WHAT THE TASK REQUIRES -
Copy every line of the records below word for word, with each character left unchanged.
— Begin SUPPLIED DATA —
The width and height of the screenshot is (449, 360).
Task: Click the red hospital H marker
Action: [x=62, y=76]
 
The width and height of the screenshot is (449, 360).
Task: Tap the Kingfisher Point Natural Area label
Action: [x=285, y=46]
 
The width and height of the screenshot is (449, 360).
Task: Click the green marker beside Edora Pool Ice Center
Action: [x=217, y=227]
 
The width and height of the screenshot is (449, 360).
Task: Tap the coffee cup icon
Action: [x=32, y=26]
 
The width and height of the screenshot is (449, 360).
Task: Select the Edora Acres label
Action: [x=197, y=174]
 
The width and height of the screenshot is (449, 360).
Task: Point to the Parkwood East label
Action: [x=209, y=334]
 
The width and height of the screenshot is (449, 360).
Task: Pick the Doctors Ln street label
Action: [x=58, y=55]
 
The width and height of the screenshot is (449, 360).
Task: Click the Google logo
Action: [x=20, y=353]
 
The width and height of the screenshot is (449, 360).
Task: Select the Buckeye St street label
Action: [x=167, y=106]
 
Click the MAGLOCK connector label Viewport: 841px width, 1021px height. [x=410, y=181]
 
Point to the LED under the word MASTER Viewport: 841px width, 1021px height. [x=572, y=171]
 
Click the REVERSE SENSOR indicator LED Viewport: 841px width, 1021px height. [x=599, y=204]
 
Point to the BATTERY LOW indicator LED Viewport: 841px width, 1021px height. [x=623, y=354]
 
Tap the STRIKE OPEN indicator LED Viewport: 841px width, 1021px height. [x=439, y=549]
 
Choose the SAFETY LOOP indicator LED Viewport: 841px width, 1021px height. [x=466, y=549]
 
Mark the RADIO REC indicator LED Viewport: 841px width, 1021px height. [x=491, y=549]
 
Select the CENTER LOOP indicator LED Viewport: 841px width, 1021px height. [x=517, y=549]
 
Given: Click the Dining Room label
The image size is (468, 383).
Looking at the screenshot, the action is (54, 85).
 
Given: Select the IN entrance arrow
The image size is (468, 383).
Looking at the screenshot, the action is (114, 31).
— End SUPPLIED DATA —
TASK ANSWER -
The width and height of the screenshot is (449, 360).
Task: Click the red hospital H marker
Action: [x=62, y=76]
 
The width and height of the screenshot is (449, 360).
Task: Tap the Kingfisher Point Natural Area label
Action: [x=285, y=46]
 
The width and height of the screenshot is (449, 360).
Task: Click the green marker beside Edora Pool Ice Center
Action: [x=217, y=227]
 
The width and height of the screenshot is (449, 360).
Task: Tap the coffee cup icon
Action: [x=32, y=26]
 
The width and height of the screenshot is (449, 360).
Task: Select the Edora Acres label
Action: [x=197, y=174]
 
The width and height of the screenshot is (449, 360).
Task: Point to the Parkwood East label
Action: [x=209, y=334]
 
The width and height of the screenshot is (449, 360).
Task: Pick the Doctors Ln street label
Action: [x=58, y=55]
 
The width and height of the screenshot is (449, 360).
Task: Click the Google logo
Action: [x=20, y=353]
 
The width and height of the screenshot is (449, 360).
Task: Select the Buckeye St street label
Action: [x=167, y=106]
 
Click the MAGLOCK connector label Viewport: 841px width, 1021px height. [x=410, y=181]
 
Point to the LED under the word MASTER Viewport: 841px width, 1021px height. [x=572, y=171]
 
Click the REVERSE SENSOR indicator LED Viewport: 841px width, 1021px height. [x=599, y=204]
 
Point to the BATTERY LOW indicator LED Viewport: 841px width, 1021px height. [x=623, y=354]
 
Tap the STRIKE OPEN indicator LED Viewport: 841px width, 1021px height. [x=439, y=549]
 
Choose the SAFETY LOOP indicator LED Viewport: 841px width, 1021px height. [x=466, y=549]
 
Mark the RADIO REC indicator LED Viewport: 841px width, 1021px height. [x=491, y=549]
 
Select the CENTER LOOP indicator LED Viewport: 841px width, 1021px height. [x=517, y=549]
 
Given: Click the Dining Room label
The image size is (468, 383).
Looking at the screenshot, the action is (54, 85).
 
Given: Select the IN entrance arrow
The image size is (468, 383).
Looking at the screenshot, the action is (114, 31).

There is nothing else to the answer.